PUBG launched on Xbox One in December of 2017, just about within the calendar year it was scheduled to land in. It was a mess. Buildings wouldn’t load, vehicles somersaulted from little to no contact, and the game would drop players back to the dashboard at the drop of a hat. Throughout this, PUBG was still special. There was nothing that came close to that feeling of flanking an enemy with a shotgun or sniping from a hilltop to earn that tasty Chicken Dinner.

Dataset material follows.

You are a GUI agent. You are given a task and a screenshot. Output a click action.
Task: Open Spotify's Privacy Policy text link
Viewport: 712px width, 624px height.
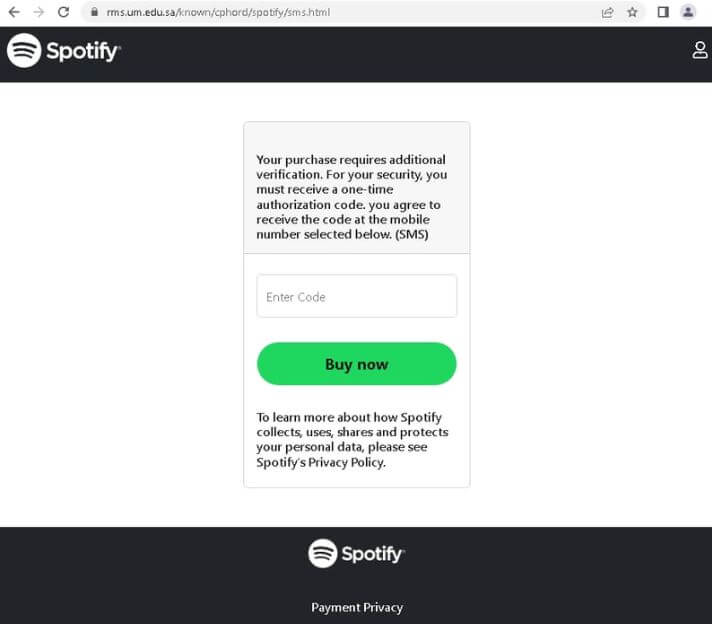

Except there was something similar.
Fortnite Battle Royale is as ubiquitous as a game could ever be, but back in September 2017 it was a curiosity. A free-to-play Battle Royale game which worked within PUBG’s own ruleset, this time in a cartoony world where building structures was key to surviving the endgame. After some teething issues, Fortnite became the de facto Battle Royale game on console – long before the disappointing Xbox One release of PUBG. The low barrier of entry (it’s free) and a more colorful aesthetic meant it was something anyone could jump into, and over a year on it runs on your phone, tablet, PC or console with Cross-Play and Cross-Progression.
So why this article?
PUBG on Xbox has made strides to reach its V1.0 release, but it still lags behind Fortnite for polish and content (as most games do – Epic’s release schedule of updates is nothing short of incredible). While these two aren’t alone in this new shooter sub-genre, a new challenger has emerged.

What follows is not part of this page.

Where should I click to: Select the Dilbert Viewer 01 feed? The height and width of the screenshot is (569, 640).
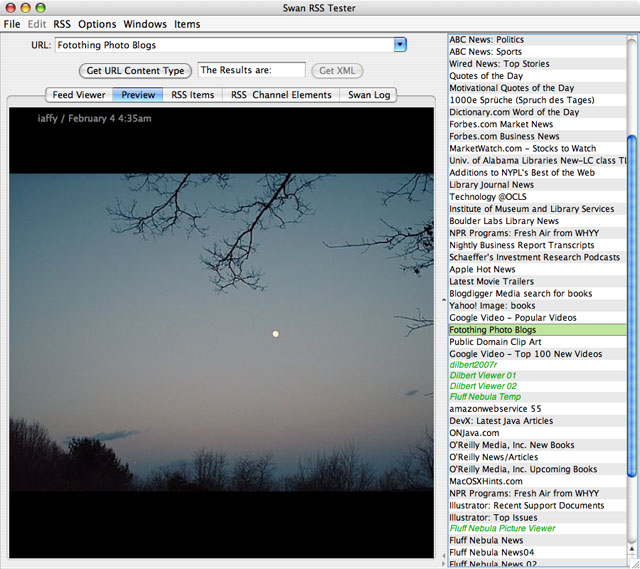[483, 375]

Call of Duty Black Ops 4 is fast becoming a Battle Royale juggernaut. Despite the full retail pricing (admittedly alongside two other very good modes), its Blackout mode takes the best of PUBG and distills it through the Call of Duty franchise’s penchant for fluid running and gunning. Where Fortnite features building which has caused a significant learning curve, Blackout is built for speed – within minutes of landing (which is itself a quicker process than it is in its competitors), you’ll be sprinting, sliding and throwing yourself through windows. Fortnite’s diverse weapon selection (iterating constantly, to Epic’s credit) feels strangely pedestrian next to Blackout’s Ray Gun and Zombie-infested map areas.
You’ll notice that I’m comparing two Battle Royale games out of three here, and PUBG simply cannot compete with the polish of Blackout or Fortnite’s depth of strategy. In any given match, PUBG can be the most pulsating of the three – waiting for a bullet to break the tension, sweaty palms, countless nights spent awake reminiscing over what you could’ve done differently – and while steps have been taken to improve the reliability of the game, it still feels like you’re moments away from disaster, and not in a good way.

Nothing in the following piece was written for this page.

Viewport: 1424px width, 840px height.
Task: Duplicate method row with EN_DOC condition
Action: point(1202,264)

Millions of people still play PUBG, and with time perhaps the progenitor of the Battle Royale craze will receive enough polish to make it competitive in the console space. The question now is, does PUBG have a market share on the Xbox platform anymore? The much-touted console exclusive is now lagging behind a multiplatform sales juggernaut and the free-to-play game that has taken the world by storm. What next for PUBG?